第60話 探索者たちへ ④

 異変に気付いたのは、もはやすべてが取り返しのつかない状況になってからだった。振り返ってみれば、もっと早くに気づくべきだったとも思うが、どちらにせよ今更だ。


 その日は、エーテル時計が正午を指すまでには、第6層に向けて出発する予定だった。おれはいつものように第5層の休息所で、最前線にしては驚くほど豪華な朝食を、イグ以外の探索メンバーと共に囲んでいた。


 その時、おれは確か、パンにオリーブオイルをたっぷり塗り付けて食おうとしている最中だったし、アイラは亡霊の行動パターンに関する考察を披露していたはずだ。ニーナは小言を呟きながら、おれがこぼしたオリーブを拾い上げたところだっけな。

 ようするに、おれたちは迷宮の中にしては、十分すぎるほど日常を楽しんでたってわけだ。イグにしては、こんな生活を続けるおれたちを見て、正直面白くなかっただろう。その報いだとしても、やりすぎだ。


「ロドリック……大変だ」


 息を切らせたカノキスが、おれの後ろに立っていた。


「どうした? まさか、もうハリードが来たのか?」


 カノキスは第4層にて、ハリード率いるキルクルスのメンバーを、ここまで案内する役目を担っていたはずだ。しかし振り返っても、汗だくのカノキスが膝をついているだけで、それらしき人物は見当たらなかった。


「交渉は、決裂です。ハリードは、ここには来ません」


 おれは言葉を失った――とまではいかない。

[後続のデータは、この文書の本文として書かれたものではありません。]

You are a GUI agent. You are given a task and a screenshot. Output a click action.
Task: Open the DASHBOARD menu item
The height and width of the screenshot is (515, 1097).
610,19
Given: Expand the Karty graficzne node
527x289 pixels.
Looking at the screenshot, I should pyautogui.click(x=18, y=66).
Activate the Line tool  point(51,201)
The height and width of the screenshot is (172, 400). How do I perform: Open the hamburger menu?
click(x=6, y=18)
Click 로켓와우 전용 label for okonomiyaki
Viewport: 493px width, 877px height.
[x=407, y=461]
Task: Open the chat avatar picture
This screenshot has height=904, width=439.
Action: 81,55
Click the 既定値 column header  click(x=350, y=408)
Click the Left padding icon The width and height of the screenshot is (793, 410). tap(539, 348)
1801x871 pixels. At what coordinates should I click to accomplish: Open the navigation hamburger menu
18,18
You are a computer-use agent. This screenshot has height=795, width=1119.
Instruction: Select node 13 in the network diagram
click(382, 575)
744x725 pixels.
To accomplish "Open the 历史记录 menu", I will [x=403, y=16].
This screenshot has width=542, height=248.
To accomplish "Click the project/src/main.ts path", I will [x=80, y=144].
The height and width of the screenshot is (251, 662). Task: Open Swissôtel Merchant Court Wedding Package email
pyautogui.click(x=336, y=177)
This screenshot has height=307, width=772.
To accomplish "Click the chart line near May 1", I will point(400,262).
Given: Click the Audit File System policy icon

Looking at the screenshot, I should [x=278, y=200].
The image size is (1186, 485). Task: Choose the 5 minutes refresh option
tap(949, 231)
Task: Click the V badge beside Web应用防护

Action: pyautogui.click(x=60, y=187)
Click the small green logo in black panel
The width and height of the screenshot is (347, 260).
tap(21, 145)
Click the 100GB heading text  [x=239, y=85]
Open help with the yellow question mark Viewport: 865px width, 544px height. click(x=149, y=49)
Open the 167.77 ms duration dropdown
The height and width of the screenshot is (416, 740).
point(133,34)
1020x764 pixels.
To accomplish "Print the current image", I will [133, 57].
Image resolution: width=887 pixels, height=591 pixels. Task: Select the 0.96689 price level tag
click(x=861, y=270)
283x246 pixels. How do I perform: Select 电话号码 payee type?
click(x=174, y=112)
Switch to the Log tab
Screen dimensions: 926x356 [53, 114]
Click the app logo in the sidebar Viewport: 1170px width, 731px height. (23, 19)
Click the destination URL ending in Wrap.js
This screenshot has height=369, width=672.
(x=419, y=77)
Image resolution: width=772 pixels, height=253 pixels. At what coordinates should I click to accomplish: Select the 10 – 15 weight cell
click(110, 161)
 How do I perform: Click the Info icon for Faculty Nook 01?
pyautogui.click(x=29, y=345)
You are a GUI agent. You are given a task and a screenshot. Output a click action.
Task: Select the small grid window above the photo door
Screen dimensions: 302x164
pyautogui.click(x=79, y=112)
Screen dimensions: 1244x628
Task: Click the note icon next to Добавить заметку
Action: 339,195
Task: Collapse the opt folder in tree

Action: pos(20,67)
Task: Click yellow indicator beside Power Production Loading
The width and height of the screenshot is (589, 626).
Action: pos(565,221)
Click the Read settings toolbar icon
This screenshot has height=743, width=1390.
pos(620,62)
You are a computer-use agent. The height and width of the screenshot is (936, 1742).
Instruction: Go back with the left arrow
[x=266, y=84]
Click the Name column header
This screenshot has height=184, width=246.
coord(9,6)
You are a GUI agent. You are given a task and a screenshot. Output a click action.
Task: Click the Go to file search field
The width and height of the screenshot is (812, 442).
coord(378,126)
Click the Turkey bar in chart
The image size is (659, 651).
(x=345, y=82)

正直言うと、魔術師相手に全うな取引や交渉ができるだなんて、最初から思っちゃいなかった。多くの魔術師は慣習や組織に馴染めない社会不適合者ばかりだ。それに、おれの立場からすると、この状況は都合がいい。テリアはさぞや困ってることだろう、これで諦めてくれればいいが。


「その代わり、ギルドレイドが、実行されます」


 ――は?

 おれは次こそ、言葉を失った。唖然とするおれを前に、カノキスは矢継ぎ早に続ける。


「私が第4層で、キルクルスと交渉を続けている間に、テリア様がギルドレイドの開催を宣言し、大量に探索者を集めていたようです」


「ギルドレイドの、目標は?」


 答えは内心分かっていた。だが聞かずにはいられない。おれの問いかけに、カノキスは申し訳なさそうに視線をそらしながら言った。


「第6層です……」


「正気? 第6層に、素人同然の探索者を、送り込むってこと?」


 血相を変えたアイラが、カノキスに詰め寄った。


「テリア様は参加者全員に、多額の参加料を設定しました。集まった探索者は総勢500名弱、既に第6層に向け、王宮を出発しています」


「どうしよう、ロドリック」


 最悪の結末が脳裏によぎった。アイラもおそらく同じ気持ちだろう、おれはふと立ち上がり、周囲を見渡した。


「イグはどこだ……」


「そういえば、昨日、貴方たちが探索から戻ってきてから、見てないわね」


 ニーナも思い出したように顔を上げた。まさかイグが、ギルドレイドで集まった探索者たちを迎えに行ったのか?


「カノキス、すれ違ったか?」


 おれはカノキスに向き直った。


「いいえ、第5層のルートは複雑ですので、入れ違いになることも大いに考えられます」


「ギルドレイドの探索者たちは、あとどのくらいで、第6層に着くと思う?」


「出発は早朝の予定でした。かなりの人数ですので、おそらく半日から丸一日程度は必要かと」


「ロドリック、今のうちに第6層に続く階段の前で待っておく?」


 アイラがおれの裾を引っ張った。


「いや、まだ早い。先に状況を整理しよう」


 おれは別のテーブルで同じように飯を食っていたフォッサ旅団のメンバーを呼びつけた。


「なんかあったの?」


 ソニアとレンが、チーズを頬張りながらやってきた。


「テリアがギルドレイドを開催したそうだ」


「え、まじっすか。なんでまたこんなタイミングで?」


 事の重大さを理解していないレンが、軽い口調で言った。


「なんでだろうなあ」


 おれはカノキスに目配せした。


「その……テリア様の目的は、第6層の攻略だと思われます」


「いくら人数を集めても、亡霊には対抗できない。あんただって分かってるだろ、そんなこと」


「おっしゃるとおりで」


 カノキスは黙りこくってしまった。


「どちらにせよ、止めないと。このままじゃ大勢の犠牲が出ちゃいます」


 今まで大人しく話を聞いていたカレンシアが、突然立ち上がった。隣にいたニーナがびくりと体を震わせ、それを見たレンがふきだした。


「早くて半日か……」


 一度補給のために、この休息所に寄るとは思うが、万が一の場合もある。おれはレンとソニアの方を向いた。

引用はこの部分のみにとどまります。